U.S. District Judge John Kane granted the petition filed by Jamshid Muhtorov, who claims he should be given bail after repeated delays in the case violated his right to a speedy trial.

Kane, who said he “weighed heavily” his decision given the seriousness of the charges, did not order Muhtorov to be released immediately and scheduled a hearing for next week to set the conditions of his bond.

“There is a presumption of flight risk and dangerousness that attaches to Mr. Muhtorov because he is charged with conspiracy and attempt to provide material support to terrorism,” Kane wrote in his 11-page order.

Muhtorov, 40, is accused of trying to smuggle smart phones and other electronic equipment to the Islamic Jihad Union, a Pakistan-based extremist group that opposes secular rule in Uzbekistan and seeks to install a government based on Islamic law.However, the judge noted that Muhtorov will have spent six years in custody by the time his trial gets under way early next year.
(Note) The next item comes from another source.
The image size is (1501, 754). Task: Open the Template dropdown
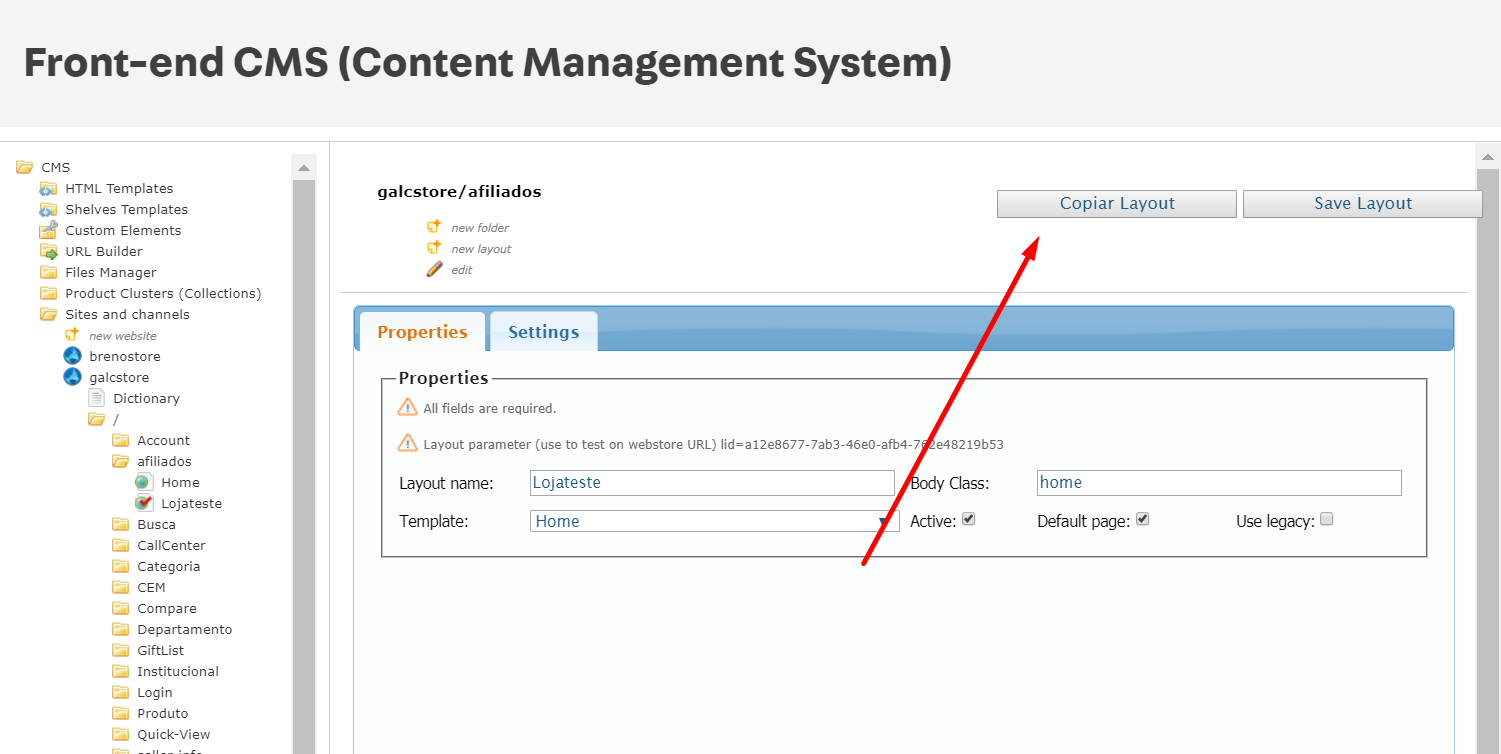point(714,521)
He faces a maximum 15 years in prison if convicted.

No one died or was injured in the plot, which was thwarted.

“Six years of detention awaiting trial on these charges approaches the range of sentences imposed in other cases,” Kane wrote, calling the situation “unprecedented” in anything he has seen in his 40 years on the federal bench.
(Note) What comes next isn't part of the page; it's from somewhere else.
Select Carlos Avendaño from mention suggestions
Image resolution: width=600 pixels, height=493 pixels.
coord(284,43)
Citing a gag order Kane imposed at the outset of the case, a spokesman for acting U.S. Attorney Robert Troyer said prosecutors cannot comment on the ruling.

Muhtorov, who lived in suburban Denver, came to the United States as a legal Uzbek refugee. He was arrested in January 2012 at Chicago’s O’Hare airport as he was attempting to board an overseas flight, according to a FBI arrest warrant affidavit.

In Friday’s ruling, Kane said Muhtorov’s “professed desire to join a movement that justifies the murder and maiming of all who dare to think differently than he does on matters of faith and religion deeply offend our values of religious liberty, the sanctity of life, tolerance, justice, and the rule of law.”

Nevertheless, Muhtorev’s family ties and evidence suggesting his “bark was more serious than his bite” warranted the granting of a bond, he said.